At the end of the day, exhausted but determined, Guadarrama would routinely check in with his Nelson friend Rosalie Metcalfe. The pair had met while Metcalfe was studying international relations there between June 2016 and July 2017, leaving only two months before the disaster struck.
She was horrified to see what he was going through.
“From my understanding of what happened immediately after the earthquake, it was quite chaotic — the civilian response was a lot faster than the government or most of the big organizations,” Metcalfe told the Star, after hosting a community fundraiser in Nelson that earned approximately $7,000 last Thursday.
“On social media and everywhere else I saw all these photos full of people trying to help out, which was really inspiring to see. It was like life just stopped, everyone dropped what they were doing and tried to figure out how to help.”
She was proud of her friend for joining in, pounding the pavement every day in his hardhat and eventually working his way out to the rural outskirts with his team, but she wanted to find a way to assist his efforts. In the year she’d spent there she’d learned that Mexico City wasn’t the dangerous, violence-riddled metropolis she’d been led to believe it was. She’d fallen in love with the culture, and the people who had welcomed her.
“Mexico City is this amazing, vibrant place with an incredible history and something like 21 million people living there. There’s so much going on, so much to do, and pretty much no matter what you want to do, you can do it there,” she said.
So she reached out to El Taco and other Nelson businesses, seeing if they would come together to help her host the community meal. She was met with overwhelming enthusiasm.
“I knew I wasn’t the only person in Nelson with a big connection to Mexico, so I was hoping the response would be supportive,” Metcalfe said.
“As soon as I proposed the idea to Justine Langevin at El Taco, her response was, ‘Of course we’ll do this’ and she took on a huge amount of the work. Most people we asked for donations for the silent auction, the response was, ‘Oh yeah, I go to Mexico ever year, you should have this.’”
Ultimately she hosted the fundraiser at the Nelson Rod and Gun Club, where attendees were served authentic Mexican dishes and were led in a group salsa-dancing lesson by Rita Deane and Maria Schuh. Included in the list of silent auction items: a ticket to next year’s Shambhala Music Festival, swag from a variety of local stores and work by local artists such as Avrell Fox. Musical accompaniment was provided by Gus Dixon of local Led Zeppelin tribute band Heavy Airship and by DJ Neil Sorochan.

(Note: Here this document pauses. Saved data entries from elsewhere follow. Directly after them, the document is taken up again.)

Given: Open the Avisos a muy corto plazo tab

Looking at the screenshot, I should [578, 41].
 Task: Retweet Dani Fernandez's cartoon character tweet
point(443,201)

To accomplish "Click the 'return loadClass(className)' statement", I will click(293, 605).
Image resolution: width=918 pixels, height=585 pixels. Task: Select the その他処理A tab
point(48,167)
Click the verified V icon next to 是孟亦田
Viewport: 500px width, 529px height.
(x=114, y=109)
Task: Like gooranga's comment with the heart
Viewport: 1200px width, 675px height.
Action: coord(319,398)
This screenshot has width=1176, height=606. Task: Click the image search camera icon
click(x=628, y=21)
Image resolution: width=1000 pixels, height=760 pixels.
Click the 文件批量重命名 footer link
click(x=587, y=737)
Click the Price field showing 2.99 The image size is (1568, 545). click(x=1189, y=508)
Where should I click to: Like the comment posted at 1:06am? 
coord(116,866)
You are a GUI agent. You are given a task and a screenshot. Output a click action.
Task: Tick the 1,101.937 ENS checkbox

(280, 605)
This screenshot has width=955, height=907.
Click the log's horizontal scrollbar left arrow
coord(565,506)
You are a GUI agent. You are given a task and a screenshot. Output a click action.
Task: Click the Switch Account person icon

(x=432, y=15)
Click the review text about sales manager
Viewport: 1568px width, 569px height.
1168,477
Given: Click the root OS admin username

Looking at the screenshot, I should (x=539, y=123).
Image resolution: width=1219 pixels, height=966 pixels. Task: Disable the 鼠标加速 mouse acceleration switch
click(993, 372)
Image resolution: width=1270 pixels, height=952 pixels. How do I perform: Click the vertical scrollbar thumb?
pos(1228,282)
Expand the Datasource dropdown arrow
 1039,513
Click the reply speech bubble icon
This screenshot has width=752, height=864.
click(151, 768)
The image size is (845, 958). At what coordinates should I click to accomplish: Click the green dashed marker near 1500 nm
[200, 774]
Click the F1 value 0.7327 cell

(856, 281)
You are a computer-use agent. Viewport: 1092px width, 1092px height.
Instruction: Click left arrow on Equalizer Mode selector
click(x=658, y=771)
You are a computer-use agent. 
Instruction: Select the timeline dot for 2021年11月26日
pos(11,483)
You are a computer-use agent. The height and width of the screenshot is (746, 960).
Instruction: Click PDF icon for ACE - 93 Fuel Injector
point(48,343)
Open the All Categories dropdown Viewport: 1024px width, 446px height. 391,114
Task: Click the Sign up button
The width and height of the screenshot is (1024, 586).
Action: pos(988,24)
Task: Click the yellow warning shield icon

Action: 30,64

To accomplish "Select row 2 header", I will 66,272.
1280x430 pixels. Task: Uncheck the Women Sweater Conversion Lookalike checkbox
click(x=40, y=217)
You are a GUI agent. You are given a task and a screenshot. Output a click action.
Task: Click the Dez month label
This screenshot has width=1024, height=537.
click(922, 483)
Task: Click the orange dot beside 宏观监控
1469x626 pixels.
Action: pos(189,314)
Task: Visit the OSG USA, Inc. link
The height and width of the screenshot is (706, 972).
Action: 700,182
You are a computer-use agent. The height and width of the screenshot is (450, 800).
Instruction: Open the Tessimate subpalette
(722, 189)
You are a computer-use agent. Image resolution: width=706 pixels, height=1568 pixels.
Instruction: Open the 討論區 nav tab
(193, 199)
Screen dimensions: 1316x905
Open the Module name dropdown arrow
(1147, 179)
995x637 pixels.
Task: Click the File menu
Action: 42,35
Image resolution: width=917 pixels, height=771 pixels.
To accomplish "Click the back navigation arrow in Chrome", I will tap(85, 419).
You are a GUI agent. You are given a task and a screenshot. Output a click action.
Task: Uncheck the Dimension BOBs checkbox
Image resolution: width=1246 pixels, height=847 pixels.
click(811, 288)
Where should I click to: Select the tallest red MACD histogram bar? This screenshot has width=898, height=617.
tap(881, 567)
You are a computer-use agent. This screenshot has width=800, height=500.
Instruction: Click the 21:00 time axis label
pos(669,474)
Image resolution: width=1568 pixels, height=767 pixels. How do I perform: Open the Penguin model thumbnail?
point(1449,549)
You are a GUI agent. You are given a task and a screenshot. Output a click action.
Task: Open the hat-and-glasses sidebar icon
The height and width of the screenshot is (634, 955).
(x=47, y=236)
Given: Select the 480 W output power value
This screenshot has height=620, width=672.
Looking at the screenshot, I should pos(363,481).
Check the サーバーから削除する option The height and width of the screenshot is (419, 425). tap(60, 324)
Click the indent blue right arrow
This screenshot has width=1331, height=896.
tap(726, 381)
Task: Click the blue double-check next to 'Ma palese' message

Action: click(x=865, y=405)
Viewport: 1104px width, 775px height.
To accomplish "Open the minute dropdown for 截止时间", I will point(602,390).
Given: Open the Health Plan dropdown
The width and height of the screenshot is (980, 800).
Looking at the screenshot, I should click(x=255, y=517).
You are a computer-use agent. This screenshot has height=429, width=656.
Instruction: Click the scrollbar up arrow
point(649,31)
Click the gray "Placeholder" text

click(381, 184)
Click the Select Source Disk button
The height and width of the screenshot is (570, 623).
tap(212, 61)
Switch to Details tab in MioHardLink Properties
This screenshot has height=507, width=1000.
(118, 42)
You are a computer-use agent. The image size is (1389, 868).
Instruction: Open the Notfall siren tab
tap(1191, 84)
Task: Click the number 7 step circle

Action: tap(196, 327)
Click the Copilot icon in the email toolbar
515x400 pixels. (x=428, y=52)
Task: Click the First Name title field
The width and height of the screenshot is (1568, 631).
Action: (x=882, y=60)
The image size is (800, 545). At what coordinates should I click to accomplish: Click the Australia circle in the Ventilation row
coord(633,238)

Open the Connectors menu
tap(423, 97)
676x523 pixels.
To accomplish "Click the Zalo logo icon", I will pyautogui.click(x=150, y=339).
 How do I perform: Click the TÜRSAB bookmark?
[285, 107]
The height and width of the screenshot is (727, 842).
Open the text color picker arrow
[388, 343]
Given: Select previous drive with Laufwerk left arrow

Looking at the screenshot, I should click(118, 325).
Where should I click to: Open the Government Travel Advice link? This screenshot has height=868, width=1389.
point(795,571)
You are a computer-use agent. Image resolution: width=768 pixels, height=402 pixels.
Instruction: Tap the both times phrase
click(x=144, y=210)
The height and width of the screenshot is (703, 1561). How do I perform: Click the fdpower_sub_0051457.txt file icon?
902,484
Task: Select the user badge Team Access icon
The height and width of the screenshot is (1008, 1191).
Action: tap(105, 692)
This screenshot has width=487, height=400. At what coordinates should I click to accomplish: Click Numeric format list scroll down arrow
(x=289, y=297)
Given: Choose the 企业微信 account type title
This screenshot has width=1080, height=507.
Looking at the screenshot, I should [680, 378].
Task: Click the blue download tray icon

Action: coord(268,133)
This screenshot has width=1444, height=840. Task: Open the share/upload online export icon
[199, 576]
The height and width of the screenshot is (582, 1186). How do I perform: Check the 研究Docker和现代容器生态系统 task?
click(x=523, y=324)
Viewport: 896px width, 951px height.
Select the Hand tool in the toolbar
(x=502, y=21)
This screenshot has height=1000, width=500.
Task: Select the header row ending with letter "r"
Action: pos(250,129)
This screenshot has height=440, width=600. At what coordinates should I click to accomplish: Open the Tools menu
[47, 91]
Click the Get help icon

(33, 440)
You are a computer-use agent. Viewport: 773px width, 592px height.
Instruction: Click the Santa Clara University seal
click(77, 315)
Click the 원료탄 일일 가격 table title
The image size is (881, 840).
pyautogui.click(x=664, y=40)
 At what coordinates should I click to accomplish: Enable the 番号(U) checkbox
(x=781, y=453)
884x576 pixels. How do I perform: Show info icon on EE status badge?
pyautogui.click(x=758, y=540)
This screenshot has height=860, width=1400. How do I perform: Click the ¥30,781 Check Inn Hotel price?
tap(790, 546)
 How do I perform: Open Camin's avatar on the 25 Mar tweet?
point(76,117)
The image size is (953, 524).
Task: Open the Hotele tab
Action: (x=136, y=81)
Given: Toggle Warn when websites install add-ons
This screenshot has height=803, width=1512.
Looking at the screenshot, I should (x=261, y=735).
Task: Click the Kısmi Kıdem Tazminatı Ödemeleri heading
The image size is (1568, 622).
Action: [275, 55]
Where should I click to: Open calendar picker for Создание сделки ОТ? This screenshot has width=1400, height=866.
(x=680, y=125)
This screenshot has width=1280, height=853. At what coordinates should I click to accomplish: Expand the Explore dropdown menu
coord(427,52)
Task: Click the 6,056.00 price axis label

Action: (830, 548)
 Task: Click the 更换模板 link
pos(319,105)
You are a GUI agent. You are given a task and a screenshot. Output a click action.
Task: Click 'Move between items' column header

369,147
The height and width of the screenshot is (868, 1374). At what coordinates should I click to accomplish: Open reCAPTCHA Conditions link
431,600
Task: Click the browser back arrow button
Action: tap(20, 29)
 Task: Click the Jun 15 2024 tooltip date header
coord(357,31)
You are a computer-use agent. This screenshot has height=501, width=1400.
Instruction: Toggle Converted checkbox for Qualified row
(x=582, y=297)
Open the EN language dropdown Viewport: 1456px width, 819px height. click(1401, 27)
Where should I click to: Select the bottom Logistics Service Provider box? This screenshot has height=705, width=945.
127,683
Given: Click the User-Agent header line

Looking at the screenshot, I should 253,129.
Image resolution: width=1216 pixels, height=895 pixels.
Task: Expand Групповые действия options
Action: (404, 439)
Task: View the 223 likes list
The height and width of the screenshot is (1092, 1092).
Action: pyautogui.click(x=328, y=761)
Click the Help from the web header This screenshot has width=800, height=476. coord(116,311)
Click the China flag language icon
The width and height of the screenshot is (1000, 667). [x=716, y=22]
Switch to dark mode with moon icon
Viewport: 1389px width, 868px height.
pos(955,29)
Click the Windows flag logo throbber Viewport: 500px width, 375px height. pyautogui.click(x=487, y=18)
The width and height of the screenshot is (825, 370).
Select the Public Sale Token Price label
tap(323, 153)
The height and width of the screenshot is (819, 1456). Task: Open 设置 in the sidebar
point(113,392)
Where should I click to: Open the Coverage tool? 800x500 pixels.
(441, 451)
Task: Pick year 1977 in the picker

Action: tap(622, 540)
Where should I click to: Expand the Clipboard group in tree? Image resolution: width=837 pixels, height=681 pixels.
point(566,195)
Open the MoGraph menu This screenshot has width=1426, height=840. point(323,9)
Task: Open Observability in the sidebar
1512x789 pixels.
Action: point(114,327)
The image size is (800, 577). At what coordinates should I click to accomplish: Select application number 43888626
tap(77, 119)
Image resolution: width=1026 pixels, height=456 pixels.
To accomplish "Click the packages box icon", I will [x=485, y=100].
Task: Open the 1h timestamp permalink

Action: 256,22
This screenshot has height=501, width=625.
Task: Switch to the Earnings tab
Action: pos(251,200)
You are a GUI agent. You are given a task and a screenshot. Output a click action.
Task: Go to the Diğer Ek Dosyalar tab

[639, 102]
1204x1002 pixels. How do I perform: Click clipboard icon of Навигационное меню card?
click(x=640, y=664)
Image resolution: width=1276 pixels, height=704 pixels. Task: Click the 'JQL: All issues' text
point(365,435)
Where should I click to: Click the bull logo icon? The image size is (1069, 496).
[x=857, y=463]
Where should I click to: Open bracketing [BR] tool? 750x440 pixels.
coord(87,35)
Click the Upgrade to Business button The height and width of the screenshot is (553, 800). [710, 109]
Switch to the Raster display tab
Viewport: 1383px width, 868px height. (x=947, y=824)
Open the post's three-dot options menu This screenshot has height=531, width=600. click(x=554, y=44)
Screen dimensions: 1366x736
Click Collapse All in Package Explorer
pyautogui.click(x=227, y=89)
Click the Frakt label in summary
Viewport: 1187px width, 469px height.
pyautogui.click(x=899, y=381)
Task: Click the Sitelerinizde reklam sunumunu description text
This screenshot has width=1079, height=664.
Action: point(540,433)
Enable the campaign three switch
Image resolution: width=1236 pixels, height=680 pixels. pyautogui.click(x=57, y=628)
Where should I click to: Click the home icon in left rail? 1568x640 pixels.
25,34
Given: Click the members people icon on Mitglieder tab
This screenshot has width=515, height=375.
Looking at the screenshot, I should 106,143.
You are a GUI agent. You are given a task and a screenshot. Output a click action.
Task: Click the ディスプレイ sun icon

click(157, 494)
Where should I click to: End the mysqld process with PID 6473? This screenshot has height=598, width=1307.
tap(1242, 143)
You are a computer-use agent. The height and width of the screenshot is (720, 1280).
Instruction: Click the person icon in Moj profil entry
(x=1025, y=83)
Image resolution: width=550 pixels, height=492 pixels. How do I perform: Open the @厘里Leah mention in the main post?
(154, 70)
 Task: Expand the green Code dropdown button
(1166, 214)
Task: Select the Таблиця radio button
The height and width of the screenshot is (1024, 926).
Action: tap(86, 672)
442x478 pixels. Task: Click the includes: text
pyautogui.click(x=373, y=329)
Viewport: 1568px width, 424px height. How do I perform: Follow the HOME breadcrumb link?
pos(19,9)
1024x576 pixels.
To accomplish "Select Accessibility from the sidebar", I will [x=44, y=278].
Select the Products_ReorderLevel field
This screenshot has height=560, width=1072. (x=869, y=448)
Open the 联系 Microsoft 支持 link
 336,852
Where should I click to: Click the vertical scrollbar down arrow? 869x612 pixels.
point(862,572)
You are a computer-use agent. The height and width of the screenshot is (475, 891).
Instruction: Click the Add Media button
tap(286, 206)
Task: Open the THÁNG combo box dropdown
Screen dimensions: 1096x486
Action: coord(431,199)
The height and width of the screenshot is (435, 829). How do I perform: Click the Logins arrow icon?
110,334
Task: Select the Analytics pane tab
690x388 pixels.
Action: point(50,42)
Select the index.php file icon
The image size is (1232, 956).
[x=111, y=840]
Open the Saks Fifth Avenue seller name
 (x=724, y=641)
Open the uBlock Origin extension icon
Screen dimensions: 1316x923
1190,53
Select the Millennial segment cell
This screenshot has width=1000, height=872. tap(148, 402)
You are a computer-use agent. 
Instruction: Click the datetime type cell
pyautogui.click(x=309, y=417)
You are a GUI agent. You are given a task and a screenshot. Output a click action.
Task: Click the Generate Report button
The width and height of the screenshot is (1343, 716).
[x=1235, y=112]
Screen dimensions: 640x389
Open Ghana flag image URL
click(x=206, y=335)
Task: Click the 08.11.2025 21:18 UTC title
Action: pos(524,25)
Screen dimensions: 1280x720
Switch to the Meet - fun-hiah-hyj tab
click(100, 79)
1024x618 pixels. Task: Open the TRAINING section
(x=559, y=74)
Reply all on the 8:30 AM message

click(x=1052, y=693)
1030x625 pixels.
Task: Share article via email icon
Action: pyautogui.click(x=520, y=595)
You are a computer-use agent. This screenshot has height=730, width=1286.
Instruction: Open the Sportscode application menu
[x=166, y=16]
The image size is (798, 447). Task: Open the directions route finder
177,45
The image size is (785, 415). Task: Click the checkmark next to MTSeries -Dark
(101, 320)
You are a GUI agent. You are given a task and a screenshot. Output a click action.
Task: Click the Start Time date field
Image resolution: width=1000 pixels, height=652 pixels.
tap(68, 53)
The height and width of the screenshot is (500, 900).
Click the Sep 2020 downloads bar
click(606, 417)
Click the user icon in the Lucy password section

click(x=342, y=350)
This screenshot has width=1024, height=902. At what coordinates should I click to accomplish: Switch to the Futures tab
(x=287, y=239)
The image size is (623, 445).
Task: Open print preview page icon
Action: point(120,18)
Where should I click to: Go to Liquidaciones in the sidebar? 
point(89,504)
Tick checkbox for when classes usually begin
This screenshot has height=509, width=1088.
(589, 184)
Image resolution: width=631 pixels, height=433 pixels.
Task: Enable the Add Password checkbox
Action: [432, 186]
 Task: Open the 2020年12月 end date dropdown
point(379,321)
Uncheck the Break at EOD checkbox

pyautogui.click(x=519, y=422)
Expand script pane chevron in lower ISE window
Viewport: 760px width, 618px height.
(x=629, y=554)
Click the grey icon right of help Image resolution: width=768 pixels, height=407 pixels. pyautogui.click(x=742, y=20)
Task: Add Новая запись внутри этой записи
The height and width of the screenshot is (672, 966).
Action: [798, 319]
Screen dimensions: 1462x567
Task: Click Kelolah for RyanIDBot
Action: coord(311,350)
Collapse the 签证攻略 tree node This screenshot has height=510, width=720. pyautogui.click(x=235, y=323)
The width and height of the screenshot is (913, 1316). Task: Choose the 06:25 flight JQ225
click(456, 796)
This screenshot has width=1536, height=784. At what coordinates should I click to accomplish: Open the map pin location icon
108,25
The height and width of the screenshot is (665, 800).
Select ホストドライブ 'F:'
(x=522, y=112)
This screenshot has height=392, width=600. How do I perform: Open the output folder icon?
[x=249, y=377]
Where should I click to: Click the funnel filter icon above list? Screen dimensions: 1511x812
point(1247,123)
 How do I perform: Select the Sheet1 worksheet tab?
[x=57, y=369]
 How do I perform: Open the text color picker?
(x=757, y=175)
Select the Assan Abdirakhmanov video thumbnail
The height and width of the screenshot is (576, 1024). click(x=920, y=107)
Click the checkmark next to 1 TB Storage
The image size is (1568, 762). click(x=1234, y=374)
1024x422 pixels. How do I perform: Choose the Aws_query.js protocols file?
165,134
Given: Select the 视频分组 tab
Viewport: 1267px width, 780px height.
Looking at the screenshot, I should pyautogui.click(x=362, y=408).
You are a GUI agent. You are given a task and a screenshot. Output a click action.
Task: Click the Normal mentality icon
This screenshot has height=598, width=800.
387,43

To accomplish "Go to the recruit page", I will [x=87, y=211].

During the event, Amnesty International’s Mary Ann Morris spoke about where the funds from the evening will ultimately end up. Ticket sales will go to the Canadian Red Cross, which mobilized 1500 trained workers to Mexico within hours of the disaster, while the remainder of the cash will go towards supporting longer term projects.
The two other organizations Metcalfe will send funds to are Isla Urbana, a charity that focuses on converting rainwater into potable drinking water, and Ha Ta Tukari, which is focusing on providing housing and psychological care for those affected by the earthquake. According to Metcalfe, these agencies will be instrumental in rebuilding efforts.
“The initial emergency was a huge deal, but this is also a long term thing for Mexico. It’s going to be decades of recovery,” she said.
And that work starts now. During the fundraiser attendees watched a video that included an interview with a woman who lost her house in the earthquake. Funds from the evening will be able to fully cover that woman’s $1500 replacement home. Guadarrama is on the construction team.
“They’ve already started measuring things and getting the first steps of it underway on Saturday. I think in terms of people being able to see where their money is going, that’s not something you always get,” she said.
“I think it’s amazing for Nelson people to be able to see that video, some of them who know Pablo because he was just visiting here in the summer, and see the house they’re helping to build.”
When she shared pictures from the evening with Guadarrama, he was deeply moved.
“He just went nuts, knowing that many people are thinking about Mexico and aware of what they’re going through from so far away. For them it really felt like the whole world had stopped, and this way they can see they’re not alone.”